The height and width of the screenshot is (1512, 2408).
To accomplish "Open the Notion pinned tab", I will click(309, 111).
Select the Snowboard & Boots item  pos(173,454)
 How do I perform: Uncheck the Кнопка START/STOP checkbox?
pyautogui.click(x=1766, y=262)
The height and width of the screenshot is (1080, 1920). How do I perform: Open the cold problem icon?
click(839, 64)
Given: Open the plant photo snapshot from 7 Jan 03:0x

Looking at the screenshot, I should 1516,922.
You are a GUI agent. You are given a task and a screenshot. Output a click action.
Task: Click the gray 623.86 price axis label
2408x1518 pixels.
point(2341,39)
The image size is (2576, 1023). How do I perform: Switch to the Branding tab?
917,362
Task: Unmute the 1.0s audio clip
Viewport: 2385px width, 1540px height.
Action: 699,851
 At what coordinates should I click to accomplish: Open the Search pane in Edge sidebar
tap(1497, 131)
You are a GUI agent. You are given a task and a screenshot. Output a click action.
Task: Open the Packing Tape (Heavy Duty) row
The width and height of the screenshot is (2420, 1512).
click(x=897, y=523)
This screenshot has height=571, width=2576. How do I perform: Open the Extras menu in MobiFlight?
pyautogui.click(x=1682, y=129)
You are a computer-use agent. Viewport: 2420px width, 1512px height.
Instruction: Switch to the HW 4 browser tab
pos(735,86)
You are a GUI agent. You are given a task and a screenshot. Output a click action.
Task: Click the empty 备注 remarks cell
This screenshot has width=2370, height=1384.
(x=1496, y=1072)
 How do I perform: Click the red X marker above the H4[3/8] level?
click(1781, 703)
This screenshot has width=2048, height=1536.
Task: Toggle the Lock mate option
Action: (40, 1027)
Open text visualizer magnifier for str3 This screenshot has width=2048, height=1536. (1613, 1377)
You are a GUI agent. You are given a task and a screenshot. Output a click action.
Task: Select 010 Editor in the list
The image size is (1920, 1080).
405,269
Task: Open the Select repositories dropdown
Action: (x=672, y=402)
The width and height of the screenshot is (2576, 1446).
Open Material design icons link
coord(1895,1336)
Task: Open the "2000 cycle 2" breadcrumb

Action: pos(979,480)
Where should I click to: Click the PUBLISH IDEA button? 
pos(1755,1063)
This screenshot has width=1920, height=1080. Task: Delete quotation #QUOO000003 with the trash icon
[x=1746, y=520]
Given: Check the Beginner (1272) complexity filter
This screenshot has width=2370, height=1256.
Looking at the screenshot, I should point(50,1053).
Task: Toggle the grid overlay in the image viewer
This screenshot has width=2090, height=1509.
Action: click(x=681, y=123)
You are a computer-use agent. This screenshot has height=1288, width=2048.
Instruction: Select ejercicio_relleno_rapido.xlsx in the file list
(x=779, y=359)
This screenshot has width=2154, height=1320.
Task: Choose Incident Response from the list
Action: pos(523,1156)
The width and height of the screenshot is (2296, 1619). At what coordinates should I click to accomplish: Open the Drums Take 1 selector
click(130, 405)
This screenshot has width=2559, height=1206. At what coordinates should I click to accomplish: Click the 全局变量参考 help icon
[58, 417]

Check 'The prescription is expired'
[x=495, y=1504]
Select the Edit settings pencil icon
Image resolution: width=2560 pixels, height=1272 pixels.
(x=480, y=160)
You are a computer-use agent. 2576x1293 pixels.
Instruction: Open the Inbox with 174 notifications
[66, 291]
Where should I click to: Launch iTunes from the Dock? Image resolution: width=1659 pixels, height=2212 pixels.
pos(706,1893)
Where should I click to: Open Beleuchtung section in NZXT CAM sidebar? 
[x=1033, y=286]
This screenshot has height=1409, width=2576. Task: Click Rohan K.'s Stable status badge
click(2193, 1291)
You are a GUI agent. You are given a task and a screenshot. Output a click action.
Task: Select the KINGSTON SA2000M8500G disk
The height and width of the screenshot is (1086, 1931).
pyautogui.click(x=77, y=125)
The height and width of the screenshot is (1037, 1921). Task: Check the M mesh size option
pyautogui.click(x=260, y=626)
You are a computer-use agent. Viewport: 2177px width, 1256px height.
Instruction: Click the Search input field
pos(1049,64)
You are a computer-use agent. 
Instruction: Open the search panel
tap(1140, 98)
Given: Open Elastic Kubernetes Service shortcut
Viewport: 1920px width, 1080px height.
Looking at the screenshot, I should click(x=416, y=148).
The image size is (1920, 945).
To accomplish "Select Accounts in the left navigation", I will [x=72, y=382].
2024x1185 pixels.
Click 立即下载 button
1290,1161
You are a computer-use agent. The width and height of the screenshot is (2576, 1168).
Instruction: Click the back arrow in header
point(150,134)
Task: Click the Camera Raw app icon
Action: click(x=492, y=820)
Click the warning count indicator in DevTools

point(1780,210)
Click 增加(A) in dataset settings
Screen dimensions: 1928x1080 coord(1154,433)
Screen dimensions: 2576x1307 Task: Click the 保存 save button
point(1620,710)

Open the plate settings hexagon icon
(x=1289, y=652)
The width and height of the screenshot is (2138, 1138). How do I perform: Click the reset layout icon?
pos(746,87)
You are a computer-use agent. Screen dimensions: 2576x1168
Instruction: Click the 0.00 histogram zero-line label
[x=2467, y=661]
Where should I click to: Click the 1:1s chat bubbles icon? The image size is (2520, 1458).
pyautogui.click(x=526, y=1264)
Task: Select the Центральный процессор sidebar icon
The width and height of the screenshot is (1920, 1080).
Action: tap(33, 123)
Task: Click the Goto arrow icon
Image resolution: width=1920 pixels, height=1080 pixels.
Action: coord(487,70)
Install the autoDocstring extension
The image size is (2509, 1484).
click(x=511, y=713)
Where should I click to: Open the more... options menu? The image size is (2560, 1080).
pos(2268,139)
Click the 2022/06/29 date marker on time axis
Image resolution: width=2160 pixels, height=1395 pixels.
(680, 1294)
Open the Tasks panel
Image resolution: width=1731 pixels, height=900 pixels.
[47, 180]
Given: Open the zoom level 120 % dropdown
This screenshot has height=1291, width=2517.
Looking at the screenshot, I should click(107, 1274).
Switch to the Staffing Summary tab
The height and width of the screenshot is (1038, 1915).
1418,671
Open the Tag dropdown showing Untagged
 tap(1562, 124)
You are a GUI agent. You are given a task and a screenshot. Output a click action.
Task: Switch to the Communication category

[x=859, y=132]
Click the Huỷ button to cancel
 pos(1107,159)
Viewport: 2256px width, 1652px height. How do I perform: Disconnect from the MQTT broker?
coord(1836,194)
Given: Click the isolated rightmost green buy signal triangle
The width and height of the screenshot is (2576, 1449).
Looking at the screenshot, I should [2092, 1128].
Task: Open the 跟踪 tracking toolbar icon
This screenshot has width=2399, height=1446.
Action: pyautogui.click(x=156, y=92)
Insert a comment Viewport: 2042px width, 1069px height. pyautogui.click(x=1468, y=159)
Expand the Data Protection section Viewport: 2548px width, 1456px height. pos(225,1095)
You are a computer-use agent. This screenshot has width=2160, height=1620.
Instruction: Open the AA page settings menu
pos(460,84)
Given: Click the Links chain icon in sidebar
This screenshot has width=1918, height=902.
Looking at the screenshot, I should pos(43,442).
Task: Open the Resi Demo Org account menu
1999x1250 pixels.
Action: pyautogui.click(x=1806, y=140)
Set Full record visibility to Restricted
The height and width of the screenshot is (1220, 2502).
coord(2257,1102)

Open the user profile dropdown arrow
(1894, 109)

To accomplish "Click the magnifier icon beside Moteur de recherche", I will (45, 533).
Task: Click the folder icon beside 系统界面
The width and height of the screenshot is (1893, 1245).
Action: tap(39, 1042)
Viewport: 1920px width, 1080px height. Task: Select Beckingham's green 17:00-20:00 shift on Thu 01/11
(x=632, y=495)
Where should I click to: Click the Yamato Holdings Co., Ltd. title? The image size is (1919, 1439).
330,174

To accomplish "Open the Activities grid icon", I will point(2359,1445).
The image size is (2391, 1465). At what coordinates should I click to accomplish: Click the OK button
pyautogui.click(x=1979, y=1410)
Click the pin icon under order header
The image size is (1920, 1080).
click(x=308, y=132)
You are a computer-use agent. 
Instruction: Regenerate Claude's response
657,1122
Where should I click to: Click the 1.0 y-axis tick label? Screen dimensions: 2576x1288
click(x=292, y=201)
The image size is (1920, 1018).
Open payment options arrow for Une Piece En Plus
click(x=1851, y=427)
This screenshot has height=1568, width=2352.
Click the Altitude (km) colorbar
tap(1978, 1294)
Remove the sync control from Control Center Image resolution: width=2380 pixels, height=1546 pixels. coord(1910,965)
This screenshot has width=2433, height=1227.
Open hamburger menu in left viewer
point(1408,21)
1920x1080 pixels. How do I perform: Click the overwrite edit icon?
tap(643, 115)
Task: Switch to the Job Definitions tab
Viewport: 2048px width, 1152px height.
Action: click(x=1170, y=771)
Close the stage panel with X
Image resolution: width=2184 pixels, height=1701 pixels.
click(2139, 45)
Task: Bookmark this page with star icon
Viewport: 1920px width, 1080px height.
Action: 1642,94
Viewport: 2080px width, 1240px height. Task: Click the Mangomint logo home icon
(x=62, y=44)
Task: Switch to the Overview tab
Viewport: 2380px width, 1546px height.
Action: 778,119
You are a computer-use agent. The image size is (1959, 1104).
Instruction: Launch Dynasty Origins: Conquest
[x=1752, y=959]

Brief —
Exactly and only the lines from the one containing "Click the Altitude (km) colorbar" through the end of the material are to be reproduced, both ends included.

Solution to this problem —
Click the Altitude (km) colorbar
tap(1978, 1294)
Remove the sync control from Control Center Image resolution: width=2380 pixels, height=1546 pixels. coord(1910,965)
This screenshot has width=2433, height=1227.
Open hamburger menu in left viewer
point(1408,21)
1920x1080 pixels. How do I perform: Click the overwrite edit icon?
tap(643, 115)
Task: Switch to the Job Definitions tab
Viewport: 2048px width, 1152px height.
Action: click(x=1170, y=771)
Close the stage panel with X
Image resolution: width=2184 pixels, height=1701 pixels.
click(2139, 45)
Task: Bookmark this page with star icon
Viewport: 1920px width, 1080px height.
Action: 1642,94
Viewport: 2080px width, 1240px height. Task: Click the Mangomint logo home icon
(x=62, y=44)
Task: Switch to the Overview tab
Viewport: 2380px width, 1546px height.
Action: 778,119
You are a computer-use agent. The image size is (1959, 1104).
Instruction: Launch Dynasty Origins: Conquest
[x=1752, y=959]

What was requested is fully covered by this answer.